Sallah Law Firm, P.C., Holtsville, NY (Dean J. Sallah of counsel), for respondent.



DECISION & ORDER

In an action for a divorce and ancillary relief, the defendant appeals from a judgment of divorce of the Supreme Court, Suffolk County (Marlene L. Budd, J.), entered April 14, 2015. The judgment, insofar as appealed from, upon a decision of the same court (Stephen M. Behar, J.) dated December 22, 2014, made after a nonjury trial, awarded the plaintiff maintenance in the sum of $2,000 per month for the period of January 1, 2015, through June 1, 2019, awarded the plaintiff the sum of $100,333.33, representing one third of the estimated value of the defendant's interest in his business, failed to award the defendant a credit against the proceeds of the sale of the marital residence for payments made by him to reduce the principal balance of a first mortgage and the principal balance of a home equity line of credit on the marital residence, and failed to direct that the parties are equally responsible for the entire remaining balance of the mortgage and the home equity line of credit on the marital residence.

ORDERED that the judgment is modified, on the facts and in the exercise of discretion, (1) by adding thereto a provision awarding the defendant a credit against the proceeds of the sale of the marital residence for 50% of the payments made by him beginning on December 1, 2009, through the pendency of the action to reduce the principal balance of the first mortgage and the principal balance of the home equity line of credit on the marital residence, and (2) by adding thereto a provision directing that the parties are equally responsible for the balance of the home equity line of credit on the marital residence until entry of the judgment of divorce; as so modified, the judgment is affirmed insofar as appealed from, with costs to the defendant, and the matter is remitted to the Supreme Court, Suffolk County, for a determination of the amount that the defendant expended beginning on December 1, 2009, through the pendency of the action to reduce the principal balance of the first mortgage and the principal balance of the interest only home equity line of credit on the marital residence, and for the entry of an appropriate amended judgment thereafter.

The parties were married on July 11, 1998. Prior to the marriage, the defendant's mother gave her home to the defendant and his siblings, and the defendant owned a one-third share of the value of the home as a result. In or around 1999, the defendant purchased the remaining two-thirds share of the value of the home from his siblings. Thereafter, the parties resided in the home with their two children, who were born during the marriage, as well as with the plaintiff's child from a prior relationship. In 2001, the defendant started a business called Dunrite Chimney Corp. (hereinafter Dunrite), which performed, among other things, chimney cleaning and masonry repair.

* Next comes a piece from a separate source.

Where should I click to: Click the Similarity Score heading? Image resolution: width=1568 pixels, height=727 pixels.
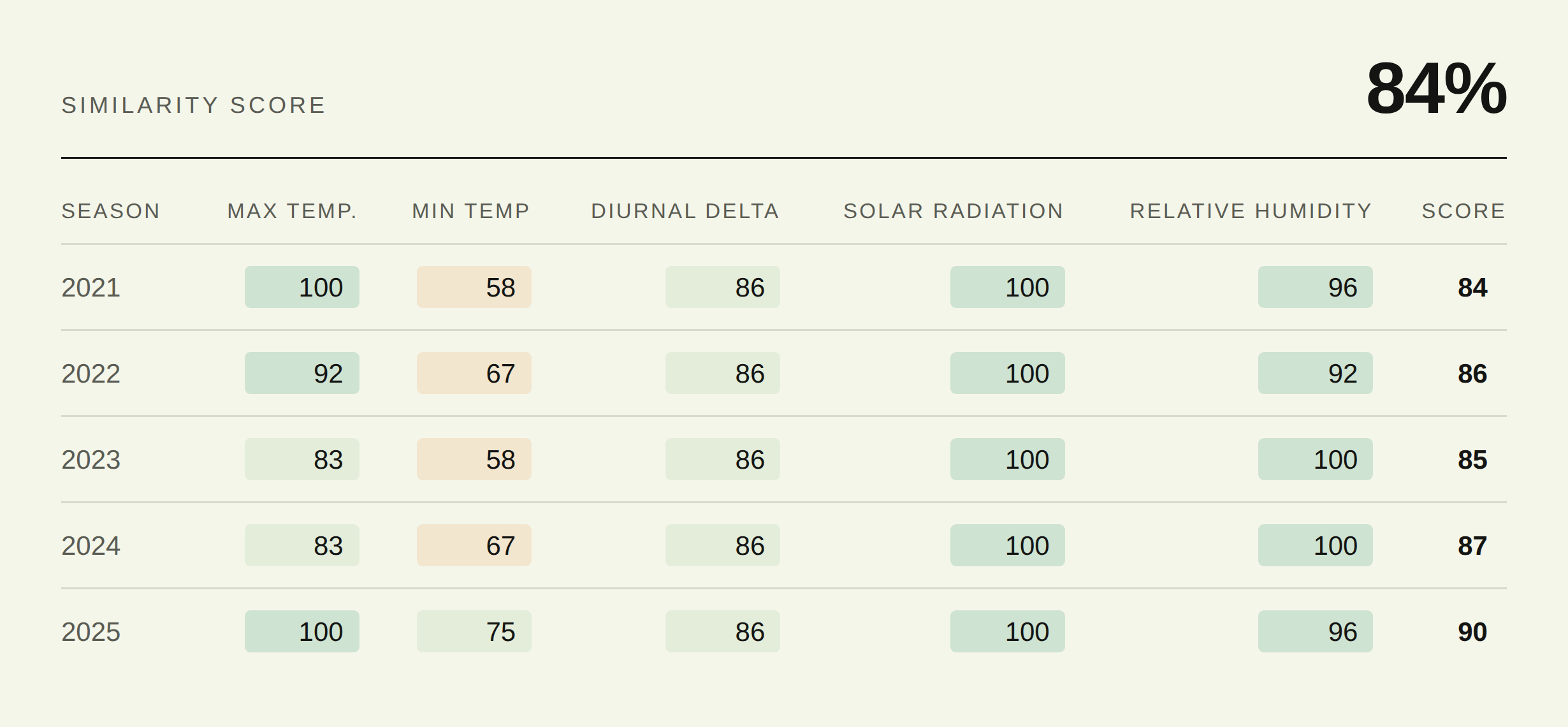coord(193,105)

In April 2008, the plaintiff commenced this action for a divorce and ancillary relief. In a pendente lite order dated August 12, 2008, the Supreme Court, inter alia, directed the defendant to pay temporary child support in the sum of $150 per week. The court also directed the defendant to pay a majority of the carrying charges on the marital residence, which included a first mortgage on the two-thirds share of the value of the marital residence that had been purchased from the defendant's siblings, as well as a home equity line of credit (hereinafter HELOC) that was secured by the marital residence. On or about November 24, 2009, the parties executed a stipulation agreeing, inter alia, that the defendant would have exclusive use and occupancy of the marital residence effective December 1, 2009, and that the defendant would pay child support to the plaintiff in the sum of $350 per week commencing on December 1, 2009. Thereafter, the plaintiff moved, inter alia, to increase the defendant's temporary child support obligation. In a pendente lite order dated May 21, 2010, the Supreme Court directed the defendant to pay $700 per week in temporary child support during the pendency of the action.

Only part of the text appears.